Cable operators recently complained to the Federal Communications Commission that stations sometimes use take-it-or-leave-it tactics in negotiations to extract higher fees. The National Association of Broadcasters denied the claims, saying no station has ever been cited by the FCC for being too rough at the bargaining table.
However, Mr. Frank, an executive whose station group is always in the thick of the debate on industry issues, has proven before that he will take tough stands on principle. He ended a 53-year affiliation with CBS and took Post-Newsweek’s WJXT-TV in Jacksonville, Fla., independent (with lower ratings) rather than accept an affiliation agreement he felt undervalued the station’s role in the relationship.
The dispute over how much that compensation will be in the Post-Newsweek/Bright House situation has spilled into public view.

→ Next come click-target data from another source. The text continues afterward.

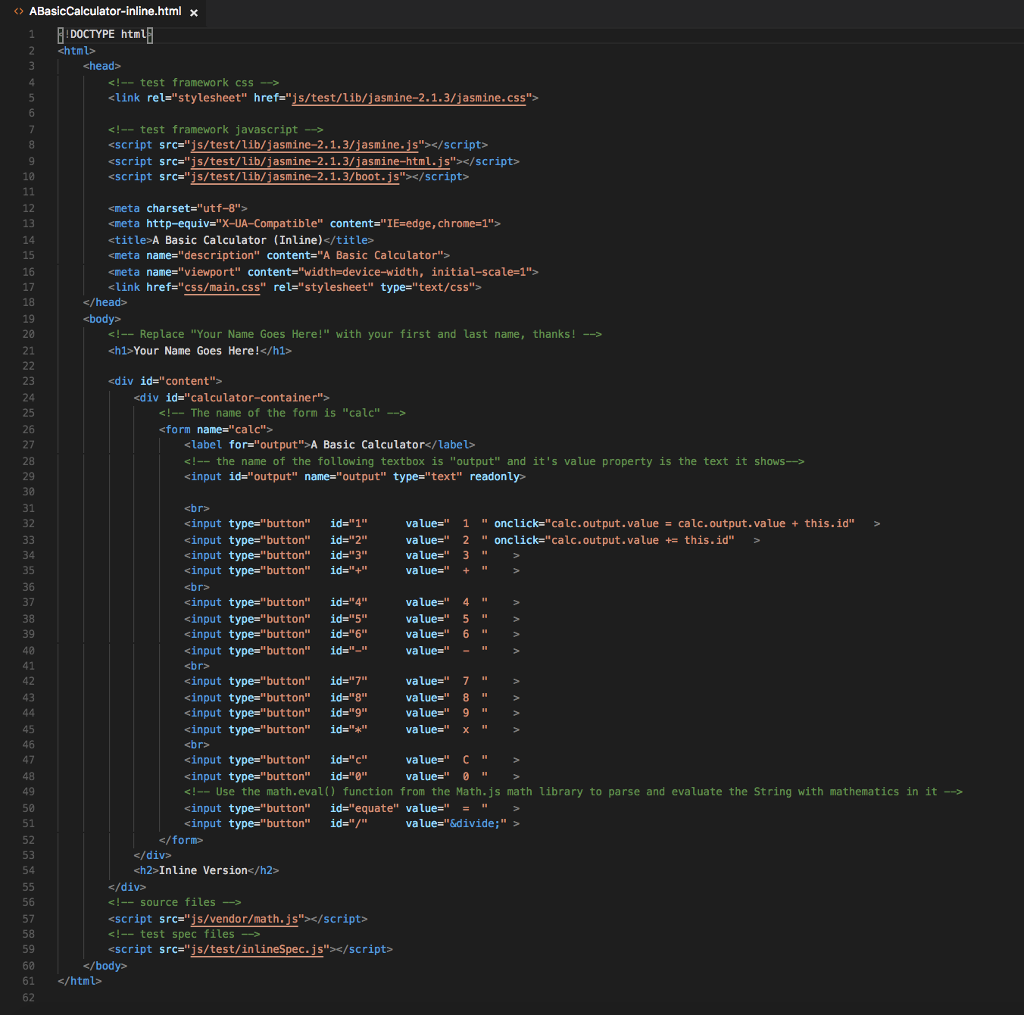
Task: Follow the jasmine.js script path
Action: [306, 145]
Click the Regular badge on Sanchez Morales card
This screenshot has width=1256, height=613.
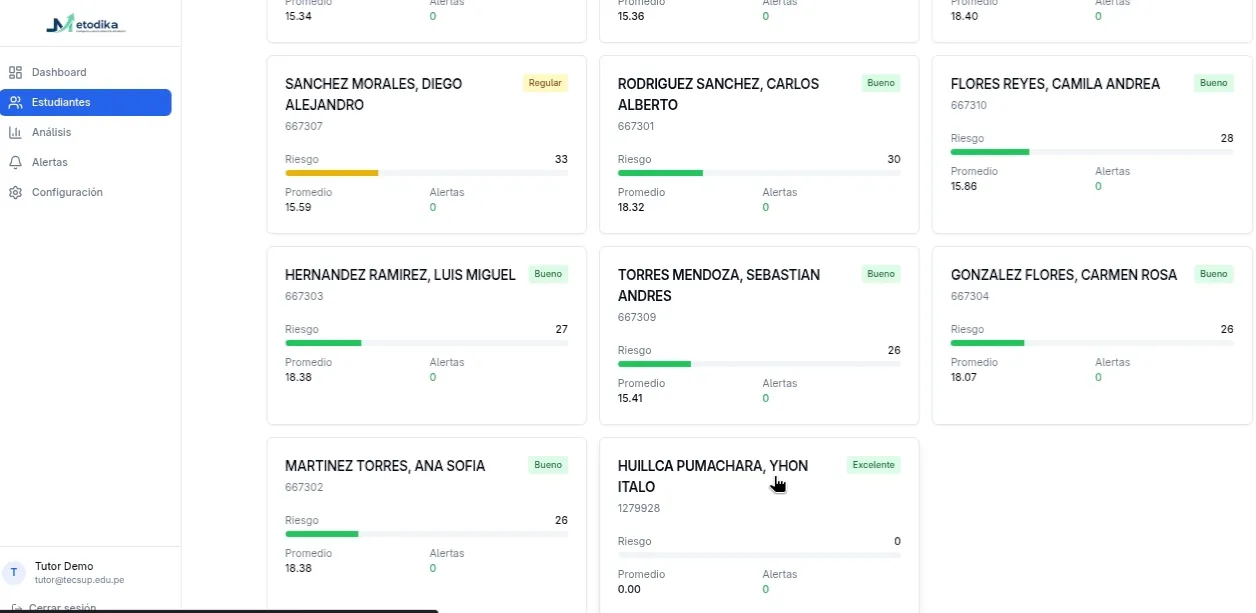(544, 83)
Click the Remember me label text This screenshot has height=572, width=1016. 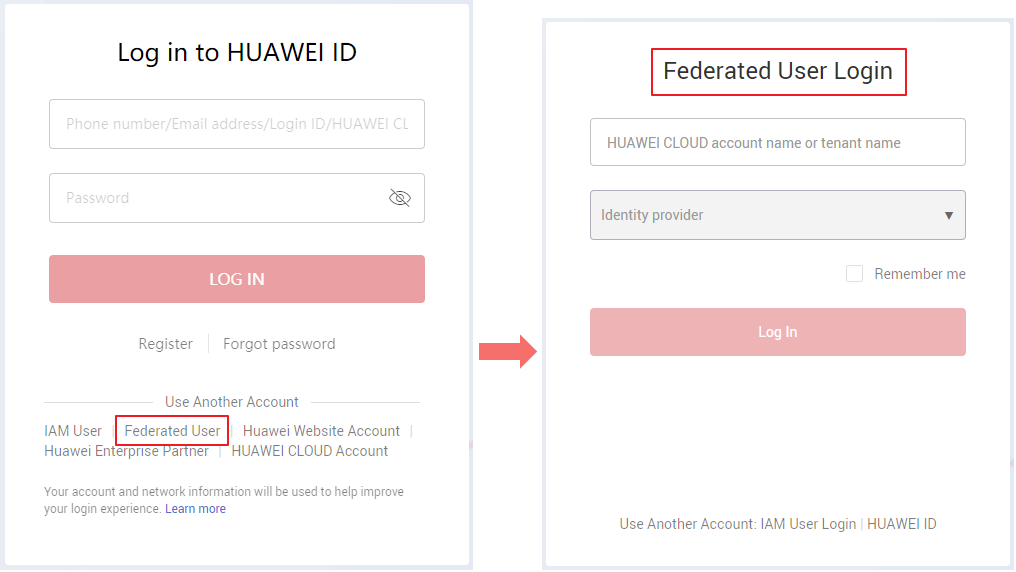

WKMG has posted information on its Web site that tells viewers how to reach EchoStar Communications’ Dish Networks satellite TV service. People who follow that link can claim a “special bonus offer” that includes three months of free programming and a free digital video recorder.
Dish is trying to capitalize on the fight, running ads in the Orlando Sentinel advising Bright House customers to “Switch to Dish Network and receive a $50 prepaid MasterCard.”
WKMG VP and General Manager Henry Maldonado has said his station’s viewers have voiced their support of the station’s stand.